Gaza: la population civile et l'économie durement affectées par le blocage des points de passage

Depuis le 2 août, Israël a restreint l'accès aux routes menant aux points de passage d'Erez et de Kerem Shalom dans le sud d'Israël et a bloqué tout mouvement de personnes et de biens vers et depuis la bande de Gaza. Mais selon les habitants, ces mesures drastiques sur une terre déjà sous blocus depuis plus d’une quinzaine d’années pour empêcher des ripostes du Jihad islamique, ont des conséquences punitives surtout pour la population civile.

avec notre correspondante dans les Territoires Palestiniens occupés, Alice Froussard

Ces restrictions des mouvements vers et depuis la bande de Gaza ont été prises par les autorités israéliennes, suite à une vague d'arrestations, notamment celle d’un des leaders du Jihad islamique palestinien en Cisjordanie, et par crainte de représailles des groupes armés à Gaza.

Mais il y a les personnes qui veulent entrer ou sortir de Gaza pour assister à un enterrement ou un mariage d’un membre de leur famille en Cisjordanie ou en Israël. Il y a surtout les patients qui ont besoin d’une opération ou d’un traitement contre le cancer ou de n’importe quelle intervention médicale urgente qu'il n’est pas possible d’effectuer dans un hôpital de Gaza.

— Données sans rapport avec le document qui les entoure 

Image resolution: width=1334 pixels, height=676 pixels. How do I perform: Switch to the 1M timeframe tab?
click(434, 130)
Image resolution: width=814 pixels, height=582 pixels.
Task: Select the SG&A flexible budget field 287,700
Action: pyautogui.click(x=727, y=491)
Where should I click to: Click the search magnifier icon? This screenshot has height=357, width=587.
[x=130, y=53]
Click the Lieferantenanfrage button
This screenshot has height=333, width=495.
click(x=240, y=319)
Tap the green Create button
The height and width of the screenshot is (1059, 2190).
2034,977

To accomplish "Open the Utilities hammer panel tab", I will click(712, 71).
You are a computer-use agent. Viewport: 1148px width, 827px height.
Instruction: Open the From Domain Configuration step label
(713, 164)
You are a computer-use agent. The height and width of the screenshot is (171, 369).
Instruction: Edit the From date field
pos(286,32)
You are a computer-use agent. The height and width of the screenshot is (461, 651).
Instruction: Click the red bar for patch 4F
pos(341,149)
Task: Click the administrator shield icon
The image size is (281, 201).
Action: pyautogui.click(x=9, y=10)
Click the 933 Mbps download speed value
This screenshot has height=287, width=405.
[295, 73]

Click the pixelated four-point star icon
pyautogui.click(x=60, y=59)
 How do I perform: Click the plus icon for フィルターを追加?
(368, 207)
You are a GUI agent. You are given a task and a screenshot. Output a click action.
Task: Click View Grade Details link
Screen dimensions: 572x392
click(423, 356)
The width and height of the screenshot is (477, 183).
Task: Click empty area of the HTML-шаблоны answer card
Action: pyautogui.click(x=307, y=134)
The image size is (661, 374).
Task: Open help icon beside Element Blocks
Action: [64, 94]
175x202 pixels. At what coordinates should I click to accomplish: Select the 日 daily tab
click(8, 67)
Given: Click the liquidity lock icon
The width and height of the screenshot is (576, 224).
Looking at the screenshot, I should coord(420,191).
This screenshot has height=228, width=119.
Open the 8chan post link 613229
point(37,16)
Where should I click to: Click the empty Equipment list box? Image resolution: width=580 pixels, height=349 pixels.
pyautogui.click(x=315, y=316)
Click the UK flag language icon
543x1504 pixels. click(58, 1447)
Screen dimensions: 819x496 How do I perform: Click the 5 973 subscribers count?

La fermeture d’Erez limite aussi les mouvements des 14 000 travailleurs ou commerçants de Gaza qui se rendent en Israël. Ils ne peuvent plus travailler, et cela entraîne des pertes financières pour leurs familles et pour l’économie gazaouie, aggravant encore plus les conditions humanitaires de la bande de Gaza, déjà fragile.